--- WHAT YOU NEED TO DO ---
Please print each entry below exactly as it reads.

[[ PROVIDED RECORDS open ]]

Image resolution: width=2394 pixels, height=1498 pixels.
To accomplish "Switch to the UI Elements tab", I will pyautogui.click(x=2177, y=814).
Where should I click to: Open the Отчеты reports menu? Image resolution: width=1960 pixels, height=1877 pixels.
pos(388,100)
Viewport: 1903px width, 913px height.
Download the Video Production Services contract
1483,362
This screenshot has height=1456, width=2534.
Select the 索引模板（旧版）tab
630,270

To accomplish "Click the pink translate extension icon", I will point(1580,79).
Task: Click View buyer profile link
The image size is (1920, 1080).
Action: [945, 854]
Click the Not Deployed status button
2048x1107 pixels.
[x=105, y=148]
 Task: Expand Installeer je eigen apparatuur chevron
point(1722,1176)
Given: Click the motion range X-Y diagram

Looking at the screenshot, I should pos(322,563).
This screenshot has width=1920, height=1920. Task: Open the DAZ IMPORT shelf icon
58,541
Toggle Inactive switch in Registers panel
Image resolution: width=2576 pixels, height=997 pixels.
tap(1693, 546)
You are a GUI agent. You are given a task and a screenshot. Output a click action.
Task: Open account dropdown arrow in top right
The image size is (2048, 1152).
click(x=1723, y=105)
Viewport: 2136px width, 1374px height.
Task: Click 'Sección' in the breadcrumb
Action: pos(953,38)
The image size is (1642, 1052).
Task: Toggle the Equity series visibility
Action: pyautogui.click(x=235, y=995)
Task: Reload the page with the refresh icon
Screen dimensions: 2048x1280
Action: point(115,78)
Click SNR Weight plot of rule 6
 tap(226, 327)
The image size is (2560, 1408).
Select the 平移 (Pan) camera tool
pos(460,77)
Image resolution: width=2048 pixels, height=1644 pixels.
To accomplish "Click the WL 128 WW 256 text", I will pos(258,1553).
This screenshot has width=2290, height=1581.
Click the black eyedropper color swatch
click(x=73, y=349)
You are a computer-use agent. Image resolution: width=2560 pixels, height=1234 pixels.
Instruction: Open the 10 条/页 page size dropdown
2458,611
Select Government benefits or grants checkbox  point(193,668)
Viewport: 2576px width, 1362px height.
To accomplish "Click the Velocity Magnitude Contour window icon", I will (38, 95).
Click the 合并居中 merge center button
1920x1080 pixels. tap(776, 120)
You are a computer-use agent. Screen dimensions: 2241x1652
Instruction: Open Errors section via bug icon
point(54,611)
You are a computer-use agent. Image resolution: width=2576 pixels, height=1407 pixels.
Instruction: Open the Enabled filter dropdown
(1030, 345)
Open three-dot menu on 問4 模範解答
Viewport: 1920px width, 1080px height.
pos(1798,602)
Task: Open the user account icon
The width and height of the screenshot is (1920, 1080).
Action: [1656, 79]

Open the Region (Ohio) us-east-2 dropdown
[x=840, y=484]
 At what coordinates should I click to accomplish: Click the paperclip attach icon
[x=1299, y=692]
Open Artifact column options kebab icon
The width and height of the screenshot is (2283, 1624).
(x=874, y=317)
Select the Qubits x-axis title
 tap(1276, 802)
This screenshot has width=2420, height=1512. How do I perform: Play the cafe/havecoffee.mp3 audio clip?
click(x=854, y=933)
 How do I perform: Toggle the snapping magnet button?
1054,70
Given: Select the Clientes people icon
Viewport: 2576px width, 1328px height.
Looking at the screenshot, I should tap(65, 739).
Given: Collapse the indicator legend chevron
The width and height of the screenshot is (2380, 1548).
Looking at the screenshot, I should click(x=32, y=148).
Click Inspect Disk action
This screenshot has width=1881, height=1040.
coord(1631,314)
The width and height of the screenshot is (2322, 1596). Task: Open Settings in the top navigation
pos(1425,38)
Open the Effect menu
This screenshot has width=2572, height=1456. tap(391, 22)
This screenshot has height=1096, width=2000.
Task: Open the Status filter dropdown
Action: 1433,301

[[ PROVIDED RECORDS closed ]]

--- YOUR RESPONSE ---
Image resolution: width=2394 pixels, height=1498 pixels.
To accomplish "Switch to the UI Elements tab", I will pyautogui.click(x=2177, y=814).
Where should I click to: Open the Отчеты reports menu? Image resolution: width=1960 pixels, height=1877 pixels.
pos(388,100)
Viewport: 1903px width, 913px height.
Download the Video Production Services contract
1483,362
This screenshot has height=1456, width=2534.
Select the 索引模板（旧版）tab
630,270

To accomplish "Click the pink translate extension icon", I will point(1580,79).
Task: Click View buyer profile link
The image size is (1920, 1080).
Action: [945, 854]
Click the Not Deployed status button
2048x1107 pixels.
[x=105, y=148]
 Task: Expand Installeer je eigen apparatuur chevron
point(1722,1176)
Given: Click the motion range X-Y diagram

Looking at the screenshot, I should pos(322,563).
This screenshot has width=1920, height=1920. Task: Open the DAZ IMPORT shelf icon
58,541
Toggle Inactive switch in Registers panel
Image resolution: width=2576 pixels, height=997 pixels.
tap(1693, 546)
You are a GUI agent. You are given a task and a screenshot. Output a click action.
Task: Open account dropdown arrow in top right
The image size is (2048, 1152).
click(x=1723, y=105)
Viewport: 2136px width, 1374px height.
Task: Click 'Sección' in the breadcrumb
Action: pos(953,38)
The image size is (1642, 1052).
Task: Toggle the Equity series visibility
Action: pyautogui.click(x=235, y=995)
Task: Reload the page with the refresh icon
Screen dimensions: 2048x1280
Action: point(115,78)
Click SNR Weight plot of rule 6
 tap(226, 327)
The image size is (2560, 1408).
Select the 平移 (Pan) camera tool
pos(460,77)
Image resolution: width=2048 pixels, height=1644 pixels.
To accomplish "Click the WL 128 WW 256 text", I will pos(258,1553).
This screenshot has width=2290, height=1581.
Click the black eyedropper color swatch
click(x=73, y=349)
You are a computer-use agent. Image resolution: width=2560 pixels, height=1234 pixels.
Instruction: Open the 10 条/页 page size dropdown
2458,611
Select Government benefits or grants checkbox  point(193,668)
Viewport: 2576px width, 1362px height.
To accomplish "Click the Velocity Magnitude Contour window icon", I will (38, 95).
Click the 合并居中 merge center button
1920x1080 pixels. tap(776, 120)
You are a computer-use agent. Screen dimensions: 2241x1652
Instruction: Open Errors section via bug icon
point(54,611)
You are a computer-use agent. Image resolution: width=2576 pixels, height=1407 pixels.
Instruction: Open the Enabled filter dropdown
(1030, 345)
Open three-dot menu on 問4 模範解答
Viewport: 1920px width, 1080px height.
pos(1798,602)
Task: Open the user account icon
The width and height of the screenshot is (1920, 1080).
Action: [1656, 79]

Open the Region (Ohio) us-east-2 dropdown
[x=840, y=484]
 At what coordinates should I click to accomplish: Click the paperclip attach icon
[x=1299, y=692]
Open Artifact column options kebab icon
The width and height of the screenshot is (2283, 1624).
(x=874, y=317)
Select the Qubits x-axis title
 tap(1276, 802)
This screenshot has width=2420, height=1512. How do I perform: Play the cafe/havecoffee.mp3 audio clip?
click(x=854, y=933)
 How do I perform: Toggle the snapping magnet button?
1054,70
Given: Select the Clientes people icon
Viewport: 2576px width, 1328px height.
Looking at the screenshot, I should tap(65, 739).
Given: Collapse the indicator legend chevron
The width and height of the screenshot is (2380, 1548).
Looking at the screenshot, I should click(x=32, y=148).
Click Inspect Disk action
This screenshot has width=1881, height=1040.
coord(1631,314)
The width and height of the screenshot is (2322, 1596). Task: Open Settings in the top navigation
pos(1425,38)
Open the Effect menu
This screenshot has width=2572, height=1456. tap(391, 22)
This screenshot has height=1096, width=2000.
Task: Open the Status filter dropdown
Action: 1433,301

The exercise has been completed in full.